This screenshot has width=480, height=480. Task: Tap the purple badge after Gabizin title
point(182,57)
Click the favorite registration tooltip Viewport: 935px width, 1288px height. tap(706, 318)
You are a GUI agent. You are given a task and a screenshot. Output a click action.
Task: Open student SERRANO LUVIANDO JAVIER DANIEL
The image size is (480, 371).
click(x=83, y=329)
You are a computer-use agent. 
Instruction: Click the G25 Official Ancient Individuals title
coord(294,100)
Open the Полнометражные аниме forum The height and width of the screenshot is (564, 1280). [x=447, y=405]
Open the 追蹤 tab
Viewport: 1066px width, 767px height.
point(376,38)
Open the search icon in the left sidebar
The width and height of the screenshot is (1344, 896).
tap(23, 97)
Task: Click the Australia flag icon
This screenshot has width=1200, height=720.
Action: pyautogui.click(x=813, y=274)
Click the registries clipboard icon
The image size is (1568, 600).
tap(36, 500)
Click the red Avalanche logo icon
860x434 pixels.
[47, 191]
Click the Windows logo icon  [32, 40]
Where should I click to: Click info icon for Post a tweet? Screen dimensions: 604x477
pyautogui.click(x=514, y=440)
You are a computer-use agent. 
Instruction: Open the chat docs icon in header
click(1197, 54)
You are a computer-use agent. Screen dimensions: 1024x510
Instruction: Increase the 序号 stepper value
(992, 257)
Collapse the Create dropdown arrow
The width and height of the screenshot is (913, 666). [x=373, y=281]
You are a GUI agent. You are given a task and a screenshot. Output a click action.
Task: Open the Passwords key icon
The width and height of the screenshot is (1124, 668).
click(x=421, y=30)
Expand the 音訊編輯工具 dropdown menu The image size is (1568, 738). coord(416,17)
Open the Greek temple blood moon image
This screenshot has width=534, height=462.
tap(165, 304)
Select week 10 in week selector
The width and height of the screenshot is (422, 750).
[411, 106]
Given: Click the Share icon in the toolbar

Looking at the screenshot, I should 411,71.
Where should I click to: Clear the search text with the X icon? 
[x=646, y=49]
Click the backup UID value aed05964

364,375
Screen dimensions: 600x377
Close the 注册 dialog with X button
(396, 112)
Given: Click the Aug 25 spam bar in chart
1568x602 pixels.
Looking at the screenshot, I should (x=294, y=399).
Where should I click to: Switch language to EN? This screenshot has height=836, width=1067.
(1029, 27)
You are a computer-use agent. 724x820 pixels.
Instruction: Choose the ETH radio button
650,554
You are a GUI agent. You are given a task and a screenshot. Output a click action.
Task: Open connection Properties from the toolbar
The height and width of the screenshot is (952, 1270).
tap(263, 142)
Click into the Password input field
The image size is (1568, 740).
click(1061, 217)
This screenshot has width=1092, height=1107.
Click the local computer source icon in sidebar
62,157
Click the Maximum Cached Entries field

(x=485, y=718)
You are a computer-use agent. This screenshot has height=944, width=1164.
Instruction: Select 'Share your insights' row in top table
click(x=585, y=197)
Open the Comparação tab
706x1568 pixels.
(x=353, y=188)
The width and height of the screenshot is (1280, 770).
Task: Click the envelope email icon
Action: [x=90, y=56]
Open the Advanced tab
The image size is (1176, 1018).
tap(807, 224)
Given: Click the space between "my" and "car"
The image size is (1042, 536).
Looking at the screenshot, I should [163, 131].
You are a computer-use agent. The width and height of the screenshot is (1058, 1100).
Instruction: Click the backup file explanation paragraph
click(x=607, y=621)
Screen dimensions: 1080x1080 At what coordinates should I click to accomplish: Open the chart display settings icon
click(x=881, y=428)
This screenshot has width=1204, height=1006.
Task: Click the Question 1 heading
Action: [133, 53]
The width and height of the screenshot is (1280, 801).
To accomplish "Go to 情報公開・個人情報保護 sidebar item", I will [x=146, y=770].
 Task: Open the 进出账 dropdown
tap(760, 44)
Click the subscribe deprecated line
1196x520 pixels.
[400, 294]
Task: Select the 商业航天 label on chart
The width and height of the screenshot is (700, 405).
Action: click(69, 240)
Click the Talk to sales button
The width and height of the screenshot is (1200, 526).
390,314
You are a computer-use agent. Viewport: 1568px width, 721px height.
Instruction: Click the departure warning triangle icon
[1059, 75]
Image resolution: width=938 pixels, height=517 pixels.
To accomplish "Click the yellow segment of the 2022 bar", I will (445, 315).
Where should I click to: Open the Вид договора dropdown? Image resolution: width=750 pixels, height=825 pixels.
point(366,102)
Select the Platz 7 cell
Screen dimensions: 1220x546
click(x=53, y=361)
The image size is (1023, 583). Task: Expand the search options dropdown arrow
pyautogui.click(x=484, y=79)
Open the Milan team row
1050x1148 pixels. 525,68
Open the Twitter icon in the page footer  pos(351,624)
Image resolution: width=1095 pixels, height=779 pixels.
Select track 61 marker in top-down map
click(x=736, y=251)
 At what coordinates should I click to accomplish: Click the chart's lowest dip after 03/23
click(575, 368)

- [WHAT IS BEING ASKED] From the listing above, output exactly the run of lines that starts with the line containing "You are a computer-use agent. Screen" and ends with the line containing "Task: Open the Passwords key icon".

- [YOUR SOLUTION]
You are a computer-use agent. Screen dimensions: 1024x510
Instruction: Increase the 序号 stepper value
(992, 257)
Collapse the Create dropdown arrow
The width and height of the screenshot is (913, 666). [x=373, y=281]
You are a GUI agent. You are given a task and a screenshot. Output a click action.
Task: Open the Passwords key icon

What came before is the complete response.